Stored data entries:
BEGIN

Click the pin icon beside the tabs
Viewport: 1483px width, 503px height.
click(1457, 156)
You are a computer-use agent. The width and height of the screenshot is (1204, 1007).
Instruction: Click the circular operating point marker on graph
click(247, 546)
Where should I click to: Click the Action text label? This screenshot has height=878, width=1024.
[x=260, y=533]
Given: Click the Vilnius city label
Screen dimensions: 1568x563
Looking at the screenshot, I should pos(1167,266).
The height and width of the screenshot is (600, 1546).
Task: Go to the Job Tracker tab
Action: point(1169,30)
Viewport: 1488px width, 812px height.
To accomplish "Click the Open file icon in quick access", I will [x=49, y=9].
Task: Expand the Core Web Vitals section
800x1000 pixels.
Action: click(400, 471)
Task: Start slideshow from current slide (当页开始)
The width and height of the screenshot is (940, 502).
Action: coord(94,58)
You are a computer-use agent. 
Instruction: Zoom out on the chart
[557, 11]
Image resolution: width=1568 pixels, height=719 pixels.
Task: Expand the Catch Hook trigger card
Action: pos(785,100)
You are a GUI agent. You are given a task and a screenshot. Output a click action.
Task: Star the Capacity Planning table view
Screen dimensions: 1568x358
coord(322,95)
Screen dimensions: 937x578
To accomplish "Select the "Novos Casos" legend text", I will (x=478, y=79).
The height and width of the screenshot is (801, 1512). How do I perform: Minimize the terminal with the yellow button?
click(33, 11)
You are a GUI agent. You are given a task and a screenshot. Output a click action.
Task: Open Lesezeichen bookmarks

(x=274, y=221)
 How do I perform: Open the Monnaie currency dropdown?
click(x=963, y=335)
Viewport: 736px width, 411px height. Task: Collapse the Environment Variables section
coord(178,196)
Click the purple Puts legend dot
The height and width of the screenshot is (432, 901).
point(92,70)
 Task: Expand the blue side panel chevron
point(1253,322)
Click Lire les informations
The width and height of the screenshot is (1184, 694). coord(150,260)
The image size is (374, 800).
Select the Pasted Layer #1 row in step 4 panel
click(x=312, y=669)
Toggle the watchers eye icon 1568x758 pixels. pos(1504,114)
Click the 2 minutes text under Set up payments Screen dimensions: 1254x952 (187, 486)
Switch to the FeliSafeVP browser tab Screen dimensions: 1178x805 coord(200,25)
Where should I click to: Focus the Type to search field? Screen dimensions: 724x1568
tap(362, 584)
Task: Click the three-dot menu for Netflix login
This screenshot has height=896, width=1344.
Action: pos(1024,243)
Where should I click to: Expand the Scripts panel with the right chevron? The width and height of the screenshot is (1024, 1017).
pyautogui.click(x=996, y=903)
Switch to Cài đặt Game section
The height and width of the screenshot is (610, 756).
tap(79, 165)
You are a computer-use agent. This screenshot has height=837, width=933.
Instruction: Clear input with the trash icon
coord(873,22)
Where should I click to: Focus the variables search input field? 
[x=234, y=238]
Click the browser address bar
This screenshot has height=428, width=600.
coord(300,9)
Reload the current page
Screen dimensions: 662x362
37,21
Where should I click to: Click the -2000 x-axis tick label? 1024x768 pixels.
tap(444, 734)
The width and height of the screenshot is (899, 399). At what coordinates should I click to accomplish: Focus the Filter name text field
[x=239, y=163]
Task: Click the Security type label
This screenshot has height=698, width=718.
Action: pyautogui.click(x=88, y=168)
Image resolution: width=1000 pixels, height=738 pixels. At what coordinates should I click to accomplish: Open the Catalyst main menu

END

◆ **Task instructions**: Go through the data above and copy each line in which "will" appears.

◆ **Answer section**:
To accomplish "Click the Open file icon in quick access", I will [x=49, y=9].
To accomplish "Select the "Novos Casos" legend text", I will (x=478, y=79).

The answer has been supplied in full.